En tanto que el programa Construye T promovido por el Programa de Naciones Unidas para el Desarrollo (PNUD)  y la SEP, dirigido al alumnado y personal docente y directivo de EMS proponen tres áreas, autoconocimiento al que denominan Conoce T que incluye la autoconciencia, autorregulación y determinación, que a la vez se subdividen en otras; mejora de las relaciones humanas a la que refiere como Relaciona T, que implica la conciencia social y la relación con los demás, que a su vez se subdividen en otras; y la toma de decisiones a la que designa, Elige T, que implica la  toma responsable de decisiones, que también se subdivide en otras.
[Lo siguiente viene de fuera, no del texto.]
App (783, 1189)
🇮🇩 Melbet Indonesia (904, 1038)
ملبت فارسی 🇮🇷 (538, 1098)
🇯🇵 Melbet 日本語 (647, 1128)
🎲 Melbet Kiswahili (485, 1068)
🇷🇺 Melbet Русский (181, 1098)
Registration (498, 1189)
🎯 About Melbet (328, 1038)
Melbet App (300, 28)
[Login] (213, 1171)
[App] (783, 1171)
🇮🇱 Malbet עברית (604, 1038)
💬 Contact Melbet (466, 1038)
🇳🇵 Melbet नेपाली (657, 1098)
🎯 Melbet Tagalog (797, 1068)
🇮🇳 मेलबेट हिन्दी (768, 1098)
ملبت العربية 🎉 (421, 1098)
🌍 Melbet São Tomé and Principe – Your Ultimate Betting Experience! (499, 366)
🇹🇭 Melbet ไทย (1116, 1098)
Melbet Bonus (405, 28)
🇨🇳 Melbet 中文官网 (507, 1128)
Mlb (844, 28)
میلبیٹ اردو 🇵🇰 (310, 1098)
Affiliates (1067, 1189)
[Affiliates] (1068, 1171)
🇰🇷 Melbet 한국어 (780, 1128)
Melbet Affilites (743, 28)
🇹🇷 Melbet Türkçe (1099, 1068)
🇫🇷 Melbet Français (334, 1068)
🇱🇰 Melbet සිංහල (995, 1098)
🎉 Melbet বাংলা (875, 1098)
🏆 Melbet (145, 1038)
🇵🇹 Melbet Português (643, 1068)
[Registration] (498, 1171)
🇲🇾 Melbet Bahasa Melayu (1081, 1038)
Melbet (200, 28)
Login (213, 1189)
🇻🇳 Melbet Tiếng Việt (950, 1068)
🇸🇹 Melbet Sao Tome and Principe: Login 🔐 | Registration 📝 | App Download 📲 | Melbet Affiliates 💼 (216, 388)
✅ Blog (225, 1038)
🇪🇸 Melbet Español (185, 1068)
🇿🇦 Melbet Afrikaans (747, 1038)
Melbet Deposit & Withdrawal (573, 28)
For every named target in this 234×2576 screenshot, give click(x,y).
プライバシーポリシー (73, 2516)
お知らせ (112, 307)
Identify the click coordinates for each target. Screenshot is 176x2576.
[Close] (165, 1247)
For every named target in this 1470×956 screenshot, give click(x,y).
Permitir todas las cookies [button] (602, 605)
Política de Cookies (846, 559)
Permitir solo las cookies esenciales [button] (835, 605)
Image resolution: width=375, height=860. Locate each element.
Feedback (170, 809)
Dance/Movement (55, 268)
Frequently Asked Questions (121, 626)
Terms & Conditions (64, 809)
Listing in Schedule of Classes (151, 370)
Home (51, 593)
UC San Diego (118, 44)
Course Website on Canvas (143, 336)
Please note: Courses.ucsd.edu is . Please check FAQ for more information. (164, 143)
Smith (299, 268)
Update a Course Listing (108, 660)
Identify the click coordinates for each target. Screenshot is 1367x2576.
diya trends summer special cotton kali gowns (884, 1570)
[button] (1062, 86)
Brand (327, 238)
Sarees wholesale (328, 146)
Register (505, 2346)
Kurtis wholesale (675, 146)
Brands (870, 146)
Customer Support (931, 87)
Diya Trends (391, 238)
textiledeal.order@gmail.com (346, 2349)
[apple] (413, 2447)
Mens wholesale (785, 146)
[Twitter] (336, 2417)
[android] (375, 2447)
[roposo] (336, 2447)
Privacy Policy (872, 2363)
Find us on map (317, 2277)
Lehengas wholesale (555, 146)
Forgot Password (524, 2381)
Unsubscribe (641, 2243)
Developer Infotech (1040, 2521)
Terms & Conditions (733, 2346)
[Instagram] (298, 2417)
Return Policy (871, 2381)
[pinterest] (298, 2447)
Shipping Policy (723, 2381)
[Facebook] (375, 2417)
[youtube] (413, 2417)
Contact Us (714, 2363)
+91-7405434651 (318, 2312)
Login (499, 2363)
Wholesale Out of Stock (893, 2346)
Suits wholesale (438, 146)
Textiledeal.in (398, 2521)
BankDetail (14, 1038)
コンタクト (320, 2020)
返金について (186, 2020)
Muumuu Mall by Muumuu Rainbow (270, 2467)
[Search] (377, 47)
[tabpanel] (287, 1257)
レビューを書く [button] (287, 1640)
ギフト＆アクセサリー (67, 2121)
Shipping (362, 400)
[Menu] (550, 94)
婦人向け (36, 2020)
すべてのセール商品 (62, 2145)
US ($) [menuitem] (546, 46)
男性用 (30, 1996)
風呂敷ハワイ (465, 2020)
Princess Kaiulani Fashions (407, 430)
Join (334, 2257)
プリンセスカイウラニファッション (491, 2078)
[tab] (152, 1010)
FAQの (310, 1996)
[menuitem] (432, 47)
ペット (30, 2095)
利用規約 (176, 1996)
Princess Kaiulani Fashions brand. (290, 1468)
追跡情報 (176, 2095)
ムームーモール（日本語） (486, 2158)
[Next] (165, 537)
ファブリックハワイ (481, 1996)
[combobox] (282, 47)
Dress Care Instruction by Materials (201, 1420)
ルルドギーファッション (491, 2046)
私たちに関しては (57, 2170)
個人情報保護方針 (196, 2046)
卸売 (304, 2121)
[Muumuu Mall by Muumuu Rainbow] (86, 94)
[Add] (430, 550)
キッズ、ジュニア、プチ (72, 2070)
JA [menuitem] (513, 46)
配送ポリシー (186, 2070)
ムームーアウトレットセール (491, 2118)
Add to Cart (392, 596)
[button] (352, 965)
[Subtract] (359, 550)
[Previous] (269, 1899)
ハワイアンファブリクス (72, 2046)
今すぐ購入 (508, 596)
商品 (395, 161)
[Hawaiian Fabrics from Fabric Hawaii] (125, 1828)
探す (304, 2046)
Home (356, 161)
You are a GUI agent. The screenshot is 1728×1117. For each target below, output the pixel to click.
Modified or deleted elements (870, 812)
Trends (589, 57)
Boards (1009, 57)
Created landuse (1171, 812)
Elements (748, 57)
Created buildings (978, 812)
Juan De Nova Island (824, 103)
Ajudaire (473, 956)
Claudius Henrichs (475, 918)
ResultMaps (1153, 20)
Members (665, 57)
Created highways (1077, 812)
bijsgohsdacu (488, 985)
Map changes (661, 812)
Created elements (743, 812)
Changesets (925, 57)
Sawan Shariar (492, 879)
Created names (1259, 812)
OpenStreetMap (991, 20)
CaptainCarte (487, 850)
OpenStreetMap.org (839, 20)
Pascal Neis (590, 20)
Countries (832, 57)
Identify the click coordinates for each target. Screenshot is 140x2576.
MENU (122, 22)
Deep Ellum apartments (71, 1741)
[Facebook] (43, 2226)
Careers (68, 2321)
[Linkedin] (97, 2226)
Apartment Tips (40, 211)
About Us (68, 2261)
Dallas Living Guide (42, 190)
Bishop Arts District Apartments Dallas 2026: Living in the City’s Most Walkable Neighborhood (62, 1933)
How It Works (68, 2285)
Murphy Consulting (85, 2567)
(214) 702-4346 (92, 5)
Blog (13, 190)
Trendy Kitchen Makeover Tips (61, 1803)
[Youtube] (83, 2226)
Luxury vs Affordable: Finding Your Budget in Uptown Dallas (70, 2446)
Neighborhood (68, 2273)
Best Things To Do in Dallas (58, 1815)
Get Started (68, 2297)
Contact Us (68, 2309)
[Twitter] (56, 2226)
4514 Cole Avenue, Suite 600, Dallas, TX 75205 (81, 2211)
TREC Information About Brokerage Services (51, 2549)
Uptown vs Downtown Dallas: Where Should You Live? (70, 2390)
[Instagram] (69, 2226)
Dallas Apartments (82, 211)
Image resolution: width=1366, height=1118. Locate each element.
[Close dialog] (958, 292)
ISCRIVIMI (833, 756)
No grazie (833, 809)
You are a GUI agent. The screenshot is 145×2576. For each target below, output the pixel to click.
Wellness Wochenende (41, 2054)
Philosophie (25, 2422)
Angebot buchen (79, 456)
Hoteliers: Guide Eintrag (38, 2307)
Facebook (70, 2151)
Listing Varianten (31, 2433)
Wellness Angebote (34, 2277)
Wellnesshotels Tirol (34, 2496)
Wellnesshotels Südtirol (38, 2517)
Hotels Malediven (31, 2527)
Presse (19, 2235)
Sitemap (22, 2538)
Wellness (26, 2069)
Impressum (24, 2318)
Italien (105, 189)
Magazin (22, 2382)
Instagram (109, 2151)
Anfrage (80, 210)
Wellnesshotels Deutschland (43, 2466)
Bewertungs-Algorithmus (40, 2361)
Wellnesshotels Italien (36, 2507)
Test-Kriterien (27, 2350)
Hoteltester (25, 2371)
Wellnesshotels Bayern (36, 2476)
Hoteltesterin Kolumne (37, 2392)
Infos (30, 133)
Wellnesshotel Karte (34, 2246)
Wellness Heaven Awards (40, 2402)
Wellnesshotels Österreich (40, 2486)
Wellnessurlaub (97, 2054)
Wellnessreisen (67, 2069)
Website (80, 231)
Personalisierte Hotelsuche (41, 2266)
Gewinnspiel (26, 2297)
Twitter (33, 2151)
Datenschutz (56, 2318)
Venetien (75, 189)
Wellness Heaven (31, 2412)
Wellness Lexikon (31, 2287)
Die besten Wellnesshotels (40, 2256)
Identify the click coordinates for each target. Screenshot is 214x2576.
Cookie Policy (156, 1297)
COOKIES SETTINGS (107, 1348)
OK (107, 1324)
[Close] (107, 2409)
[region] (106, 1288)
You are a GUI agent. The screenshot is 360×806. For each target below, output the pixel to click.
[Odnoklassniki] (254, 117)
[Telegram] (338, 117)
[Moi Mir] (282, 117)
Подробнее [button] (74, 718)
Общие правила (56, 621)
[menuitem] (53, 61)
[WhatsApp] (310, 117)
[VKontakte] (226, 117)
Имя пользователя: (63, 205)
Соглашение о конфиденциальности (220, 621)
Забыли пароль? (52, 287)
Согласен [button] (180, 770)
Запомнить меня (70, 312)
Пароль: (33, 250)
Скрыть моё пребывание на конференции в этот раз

Nosotros para este diplomado y de acuerdo al marco referencial anteriormente expuesto elegimos éstas por encontrarlas útiles al propósito de la eliminación de las barreras al aprendizaje y la partición del alumnado.

  • Autoconocimiento – autoestima.
  • Autonomía
  • Empatía.
  • Autorregulación
  • Comunicación asertiva.
  • Colaboración.
  • Desarrollo de valores prosociales.
  • Pensamiento crítico.
De hecho, hemos ido abordando como desarrollar cada una de éstas a lo largo de este diplomado porque están imbricadas en las distintas acciones que se necesitan para generar una cultura de inclusión, así como prácticas inclusivas para eliminar las barreras al aprendizaje y la participación, pero en esta semana puntualizaremos sobre dinámicas para impulsar algunas de ellas en el aula.